[Records in a dataset]
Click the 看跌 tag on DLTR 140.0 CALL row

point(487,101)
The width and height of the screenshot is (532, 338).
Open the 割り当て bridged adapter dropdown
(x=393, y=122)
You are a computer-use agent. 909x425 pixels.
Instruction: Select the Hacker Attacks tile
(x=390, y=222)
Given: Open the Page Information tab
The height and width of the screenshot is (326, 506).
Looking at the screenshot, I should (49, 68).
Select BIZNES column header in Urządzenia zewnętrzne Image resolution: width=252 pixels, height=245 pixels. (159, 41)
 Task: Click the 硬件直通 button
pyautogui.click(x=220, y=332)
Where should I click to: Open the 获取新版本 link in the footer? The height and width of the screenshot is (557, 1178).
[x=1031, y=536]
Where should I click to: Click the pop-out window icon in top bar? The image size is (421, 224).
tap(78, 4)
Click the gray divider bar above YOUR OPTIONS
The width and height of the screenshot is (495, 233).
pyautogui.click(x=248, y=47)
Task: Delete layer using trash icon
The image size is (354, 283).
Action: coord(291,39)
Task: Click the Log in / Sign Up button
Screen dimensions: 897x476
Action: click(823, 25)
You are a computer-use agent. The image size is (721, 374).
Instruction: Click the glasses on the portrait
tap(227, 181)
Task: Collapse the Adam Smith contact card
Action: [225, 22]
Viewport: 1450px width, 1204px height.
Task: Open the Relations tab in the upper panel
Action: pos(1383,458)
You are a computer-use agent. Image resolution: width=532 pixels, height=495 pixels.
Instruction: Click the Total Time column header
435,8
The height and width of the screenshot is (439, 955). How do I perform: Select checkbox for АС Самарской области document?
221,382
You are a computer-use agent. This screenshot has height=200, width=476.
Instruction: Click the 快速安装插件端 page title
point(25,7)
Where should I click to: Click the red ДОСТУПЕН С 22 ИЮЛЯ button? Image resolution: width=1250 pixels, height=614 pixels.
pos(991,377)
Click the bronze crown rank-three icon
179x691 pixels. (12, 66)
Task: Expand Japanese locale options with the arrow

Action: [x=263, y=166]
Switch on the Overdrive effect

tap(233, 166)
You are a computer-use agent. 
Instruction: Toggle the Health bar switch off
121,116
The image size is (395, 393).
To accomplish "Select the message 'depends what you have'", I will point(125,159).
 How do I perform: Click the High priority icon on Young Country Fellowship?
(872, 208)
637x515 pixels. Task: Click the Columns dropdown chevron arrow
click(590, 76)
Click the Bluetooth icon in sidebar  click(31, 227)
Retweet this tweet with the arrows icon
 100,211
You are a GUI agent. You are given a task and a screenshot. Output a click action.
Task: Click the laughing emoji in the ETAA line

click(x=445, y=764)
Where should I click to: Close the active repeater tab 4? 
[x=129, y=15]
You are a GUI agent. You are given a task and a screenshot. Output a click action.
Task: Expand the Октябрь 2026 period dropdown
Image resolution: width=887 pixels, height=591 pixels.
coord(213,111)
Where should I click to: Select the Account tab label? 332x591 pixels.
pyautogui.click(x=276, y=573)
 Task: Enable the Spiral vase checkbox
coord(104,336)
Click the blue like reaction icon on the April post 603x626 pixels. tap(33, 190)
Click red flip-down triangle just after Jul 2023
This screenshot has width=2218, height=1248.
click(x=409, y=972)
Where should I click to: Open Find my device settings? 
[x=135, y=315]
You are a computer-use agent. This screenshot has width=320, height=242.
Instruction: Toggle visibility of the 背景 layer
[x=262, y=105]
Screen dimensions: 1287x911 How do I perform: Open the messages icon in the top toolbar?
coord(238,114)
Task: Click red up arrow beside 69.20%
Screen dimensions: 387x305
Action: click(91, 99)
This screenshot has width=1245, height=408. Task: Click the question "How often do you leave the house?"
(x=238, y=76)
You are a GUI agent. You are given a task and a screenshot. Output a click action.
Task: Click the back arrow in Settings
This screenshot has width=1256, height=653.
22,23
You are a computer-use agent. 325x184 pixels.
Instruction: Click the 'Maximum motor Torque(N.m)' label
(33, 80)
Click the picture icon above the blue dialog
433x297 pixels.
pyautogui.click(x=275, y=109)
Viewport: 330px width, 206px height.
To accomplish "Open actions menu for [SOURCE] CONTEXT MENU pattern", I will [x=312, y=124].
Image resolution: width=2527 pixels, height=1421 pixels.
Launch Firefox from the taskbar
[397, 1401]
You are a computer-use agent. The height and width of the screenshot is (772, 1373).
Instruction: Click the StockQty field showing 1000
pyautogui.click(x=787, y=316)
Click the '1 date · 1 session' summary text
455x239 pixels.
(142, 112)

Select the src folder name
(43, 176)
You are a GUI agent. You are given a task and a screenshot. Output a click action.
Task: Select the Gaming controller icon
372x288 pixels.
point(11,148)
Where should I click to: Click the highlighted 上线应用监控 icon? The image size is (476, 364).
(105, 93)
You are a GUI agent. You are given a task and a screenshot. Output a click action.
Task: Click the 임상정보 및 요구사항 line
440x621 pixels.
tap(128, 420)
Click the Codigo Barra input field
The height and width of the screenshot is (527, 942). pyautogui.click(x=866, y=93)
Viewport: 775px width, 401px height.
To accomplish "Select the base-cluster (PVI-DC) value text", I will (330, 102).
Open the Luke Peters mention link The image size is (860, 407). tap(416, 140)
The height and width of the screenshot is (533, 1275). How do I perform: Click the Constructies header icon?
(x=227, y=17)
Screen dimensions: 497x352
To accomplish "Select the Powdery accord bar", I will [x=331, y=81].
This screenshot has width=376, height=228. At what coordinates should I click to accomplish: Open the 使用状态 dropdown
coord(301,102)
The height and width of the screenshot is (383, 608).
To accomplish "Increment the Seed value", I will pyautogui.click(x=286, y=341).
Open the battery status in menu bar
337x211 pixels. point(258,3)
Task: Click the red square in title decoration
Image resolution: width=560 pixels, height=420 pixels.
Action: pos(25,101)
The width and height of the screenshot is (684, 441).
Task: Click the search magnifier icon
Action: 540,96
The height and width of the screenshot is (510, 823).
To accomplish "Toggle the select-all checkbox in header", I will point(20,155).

SET PROBLEM: Swap "Instruction" for "Goal" throughout the records above, and give them again with nothing else altered.

REPLY:
Click the 看跌 tag on DLTR 140.0 CALL row

point(487,101)
The width and height of the screenshot is (532, 338).
Open the 割り当て bridged adapter dropdown
(x=393, y=122)
You are a computer-use agent. 909x425 pixels.
Goal: Select the Hacker Attacks tile
(x=390, y=222)
Given: Open the Page Information tab
The height and width of the screenshot is (326, 506).
Looking at the screenshot, I should (49, 68).
Select BIZNES column header in Urządzenia zewnętrzne Image resolution: width=252 pixels, height=245 pixels. (159, 41)
 Task: Click the 硬件直通 button
pyautogui.click(x=220, y=332)
Where should I click to: Open the 获取新版本 link in the footer? The height and width of the screenshot is (557, 1178).
[x=1031, y=536]
Where should I click to: Click the pop-out window icon in top bar? The image size is (421, 224).
tap(78, 4)
Click the gray divider bar above YOUR OPTIONS
The width and height of the screenshot is (495, 233).
pyautogui.click(x=248, y=47)
Task: Delete layer using trash icon
The image size is (354, 283).
Action: coord(291,39)
Task: Click the Log in / Sign Up button
Screen dimensions: 897x476
Action: click(823, 25)
You are a computer-use agent. The image size is (721, 374).
Goal: Click the glasses on the portrait
tap(227, 181)
Task: Collapse the Adam Smith contact card
Action: [225, 22]
Viewport: 1450px width, 1204px height.
Task: Open the Relations tab in the upper panel
Action: pos(1383,458)
You are a computer-use agent. Image resolution: width=532 pixels, height=495 pixels.
Goal: Click the Total Time column header
435,8
The height and width of the screenshot is (439, 955). How do I perform: Select checkbox for АС Самарской области document?
221,382
You are a computer-use agent. This screenshot has height=200, width=476.
Goal: Click the 快速安装插件端 page title
point(25,7)
Where should I click to: Click the red ДОСТУПЕН С 22 ИЮЛЯ button? Image resolution: width=1250 pixels, height=614 pixels.
pos(991,377)
Click the bronze crown rank-three icon
179x691 pixels. (12, 66)
Task: Expand Japanese locale options with the arrow

Action: [x=263, y=166]
Switch on the Overdrive effect

tap(233, 166)
You are a computer-use agent. 
Goal: Toggle the Health bar switch off
121,116
The image size is (395, 393).
To accomplish "Select the message 'depends what you have'", I will point(125,159).
 How do I perform: Click the High priority icon on Young Country Fellowship?
(872, 208)
637x515 pixels. Task: Click the Columns dropdown chevron arrow
click(590, 76)
Click the Bluetooth icon in sidebar  click(31, 227)
Retweet this tweet with the arrows icon
 100,211
You are a GUI agent. You are given a task and a screenshot. Output a click action.
Task: Click the laughing emoji in the ETAA line

click(x=445, y=764)
Where should I click to: Close the active repeater tab 4? 
[x=129, y=15]
You are a GUI agent. You are given a task and a screenshot. Output a click action.
Task: Expand the Октябрь 2026 period dropdown
Image resolution: width=887 pixels, height=591 pixels.
coord(213,111)
Where should I click to: Select the Account tab label? 332x591 pixels.
pyautogui.click(x=276, y=573)
 Task: Enable the Spiral vase checkbox
coord(104,336)
Click the blue like reaction icon on the April post 603x626 pixels. tap(33, 190)
Click red flip-down triangle just after Jul 2023
This screenshot has width=2218, height=1248.
click(x=409, y=972)
Where should I click to: Open Find my device settings? 
[x=135, y=315]
You are a computer-use agent. This screenshot has width=320, height=242.
Goal: Toggle visibility of the 背景 layer
[x=262, y=105]
Screen dimensions: 1287x911 How do I perform: Open the messages icon in the top toolbar?
coord(238,114)
Task: Click red up arrow beside 69.20%
Screen dimensions: 387x305
Action: click(91, 99)
This screenshot has width=1245, height=408. Task: Click the question "How often do you leave the house?"
(x=238, y=76)
You are a GUI agent. You are given a task and a screenshot. Output a click action.
Task: Click the back arrow in Settings
This screenshot has width=1256, height=653.
22,23
You are a computer-use agent. 325x184 pixels.
Goal: Click the 'Maximum motor Torque(N.m)' label
(33, 80)
Click the picture icon above the blue dialog
433x297 pixels.
pyautogui.click(x=275, y=109)
Viewport: 330px width, 206px height.
To accomplish "Open actions menu for [SOURCE] CONTEXT MENU pattern", I will [x=312, y=124].
Image resolution: width=2527 pixels, height=1421 pixels.
Launch Firefox from the taskbar
[397, 1401]
You are a computer-use agent. The height and width of the screenshot is (772, 1373).
Goal: Click the StockQty field showing 1000
pyautogui.click(x=787, y=316)
Click the '1 date · 1 session' summary text
455x239 pixels.
(142, 112)

Select the src folder name
(43, 176)
You are a GUI agent. You are given a task and a screenshot. Output a click action.
Task: Select the Gaming controller icon
372x288 pixels.
point(11,148)
Where should I click to: Click the highlighted 上线应用监控 icon? The image size is (476, 364).
(105, 93)
You are a GUI agent. You are given a task and a screenshot. Output a click action.
Task: Click the 임상정보 및 요구사항 line
440x621 pixels.
tap(128, 420)
Click the Codigo Barra input field
The height and width of the screenshot is (527, 942). pyautogui.click(x=866, y=93)
Viewport: 775px width, 401px height.
To accomplish "Select the base-cluster (PVI-DC) value text", I will (330, 102).
Open the Luke Peters mention link The image size is (860, 407). tap(416, 140)
The height and width of the screenshot is (533, 1275). How do I perform: Click the Constructies header icon?
(x=227, y=17)
Screen dimensions: 497x352
To accomplish "Select the Powdery accord bar", I will [x=331, y=81].
This screenshot has width=376, height=228. At what coordinates should I click to accomplish: Open the 使用状态 dropdown
coord(301,102)
The height and width of the screenshot is (383, 608).
To accomplish "Increment the Seed value", I will pyautogui.click(x=286, y=341).
Open the battery status in menu bar
337x211 pixels. point(258,3)
Task: Click the red square in title decoration
Image resolution: width=560 pixels, height=420 pixels.
Action: pos(25,101)
The width and height of the screenshot is (684, 441).
Task: Click the search magnifier icon
Action: 540,96
The height and width of the screenshot is (510, 823).
To accomplish "Toggle the select-all checkbox in header", I will point(20,155).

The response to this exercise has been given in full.